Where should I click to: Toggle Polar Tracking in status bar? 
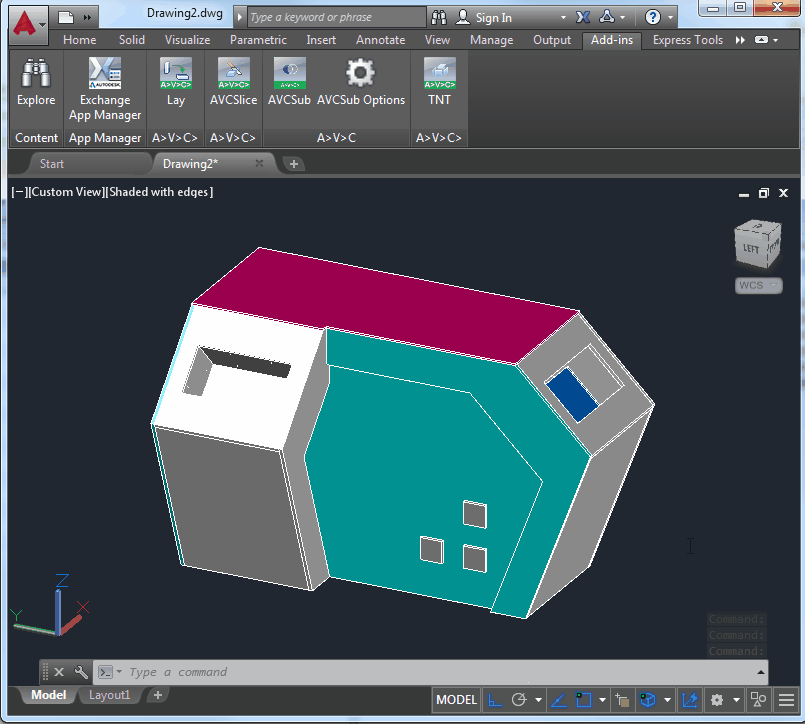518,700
==
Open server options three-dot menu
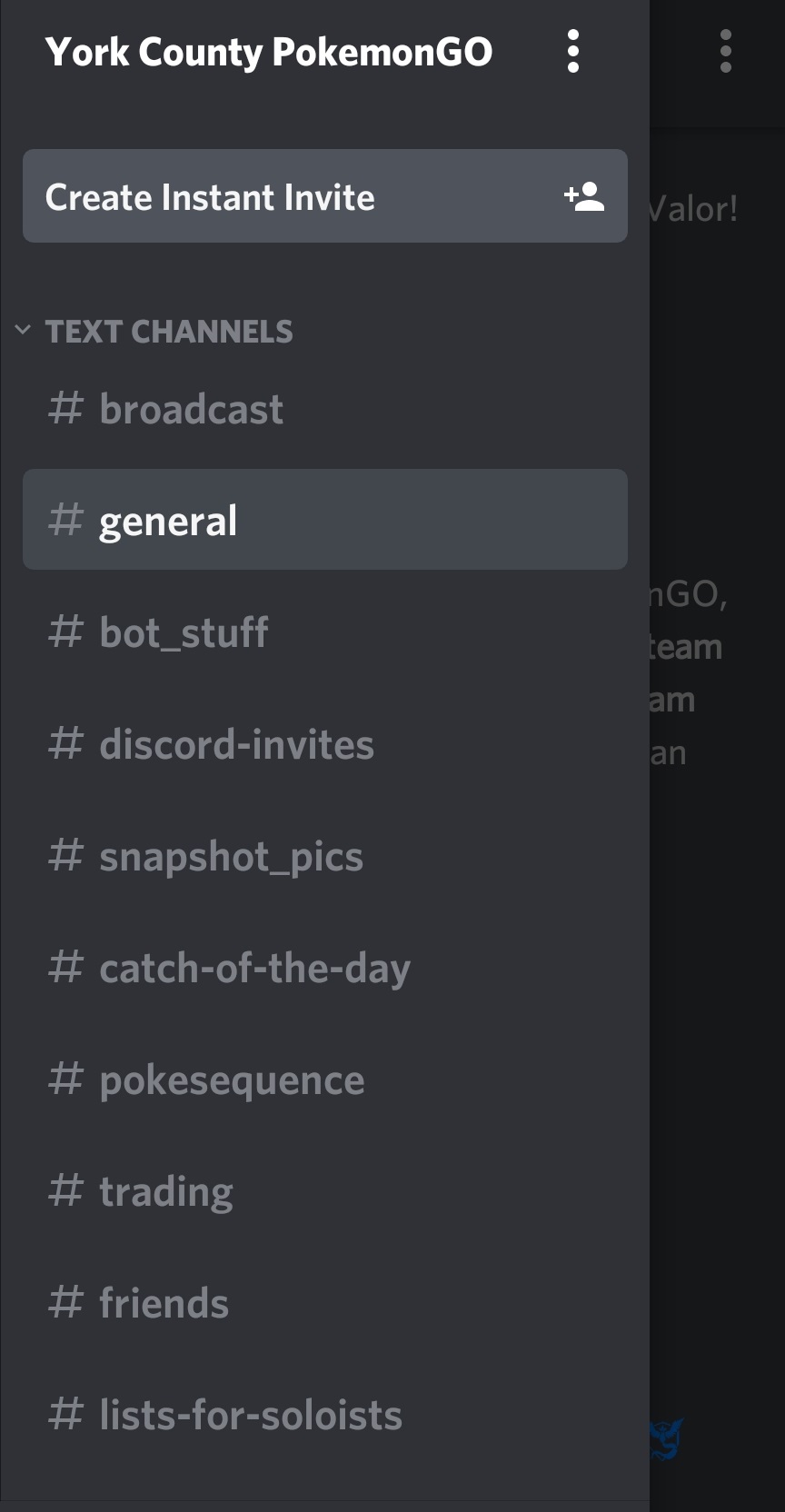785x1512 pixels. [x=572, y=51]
--
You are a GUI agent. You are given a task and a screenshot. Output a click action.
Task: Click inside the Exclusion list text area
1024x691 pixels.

• Try it
Whatever else the listing above holds, retype exactly only the lines from the one containing "You are a GUI" to the one containing "1024x691 pixels.", both ends kept.

• Reply to the task
You are a GUI agent. You are given a task and a screenshot. Output a click action.
Task: Click inside the Exclusion list text area
1024x691 pixels.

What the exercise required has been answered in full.